• [Problem] For this exercise, copy each line of the records that contains the word "agent".

Collected data entries
▼
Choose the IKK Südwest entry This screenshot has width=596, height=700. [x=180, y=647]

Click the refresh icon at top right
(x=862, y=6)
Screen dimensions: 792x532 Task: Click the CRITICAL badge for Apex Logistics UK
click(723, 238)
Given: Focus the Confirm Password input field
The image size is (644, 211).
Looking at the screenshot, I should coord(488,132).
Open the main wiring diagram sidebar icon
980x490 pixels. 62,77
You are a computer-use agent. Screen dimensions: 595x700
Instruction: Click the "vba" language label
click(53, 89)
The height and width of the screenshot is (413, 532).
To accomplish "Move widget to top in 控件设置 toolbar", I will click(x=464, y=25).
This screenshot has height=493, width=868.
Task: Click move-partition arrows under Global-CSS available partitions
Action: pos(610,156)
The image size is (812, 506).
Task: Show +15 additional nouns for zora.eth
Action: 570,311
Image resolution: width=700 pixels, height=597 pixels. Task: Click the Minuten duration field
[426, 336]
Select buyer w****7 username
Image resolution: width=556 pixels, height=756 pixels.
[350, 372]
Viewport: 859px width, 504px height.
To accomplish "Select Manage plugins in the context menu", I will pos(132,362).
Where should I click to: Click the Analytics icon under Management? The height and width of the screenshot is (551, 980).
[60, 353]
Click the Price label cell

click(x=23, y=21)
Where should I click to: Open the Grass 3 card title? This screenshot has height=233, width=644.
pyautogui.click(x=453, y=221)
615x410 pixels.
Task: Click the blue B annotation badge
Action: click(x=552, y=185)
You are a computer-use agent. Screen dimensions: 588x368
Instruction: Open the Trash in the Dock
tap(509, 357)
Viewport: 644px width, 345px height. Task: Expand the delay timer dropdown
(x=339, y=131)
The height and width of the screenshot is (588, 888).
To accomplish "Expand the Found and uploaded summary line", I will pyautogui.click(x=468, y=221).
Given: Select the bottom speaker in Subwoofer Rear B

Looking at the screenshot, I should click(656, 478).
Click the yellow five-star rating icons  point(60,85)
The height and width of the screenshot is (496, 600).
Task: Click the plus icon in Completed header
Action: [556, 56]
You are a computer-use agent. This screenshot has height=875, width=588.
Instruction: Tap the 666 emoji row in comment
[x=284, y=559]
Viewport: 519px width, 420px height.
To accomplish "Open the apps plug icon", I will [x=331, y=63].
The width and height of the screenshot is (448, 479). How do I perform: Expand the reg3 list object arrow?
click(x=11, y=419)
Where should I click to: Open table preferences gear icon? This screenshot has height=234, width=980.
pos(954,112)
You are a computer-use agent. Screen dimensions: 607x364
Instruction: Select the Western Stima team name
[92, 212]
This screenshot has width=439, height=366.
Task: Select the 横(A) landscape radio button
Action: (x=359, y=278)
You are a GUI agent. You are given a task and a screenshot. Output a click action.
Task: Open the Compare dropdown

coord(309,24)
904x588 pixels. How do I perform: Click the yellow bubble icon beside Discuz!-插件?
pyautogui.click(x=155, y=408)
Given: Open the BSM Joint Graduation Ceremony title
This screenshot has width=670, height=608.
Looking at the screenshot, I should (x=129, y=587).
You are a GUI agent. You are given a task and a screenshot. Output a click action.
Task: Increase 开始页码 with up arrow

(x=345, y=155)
▲
• [Reply]
You are a computer-use agent. Screen dimensions: 595x700
You are a computer-use agent. Screen dimensions: 588x368
You are a computer-use agent. This screenshot has height=875, width=588.
You are a computer-use agent. Screen dimensions: 607x364
You are a GUI agent. You are given a task and a screenshot. Output a click action.
You are a GUI agent. You are given a task and a screenshot. Output a click action.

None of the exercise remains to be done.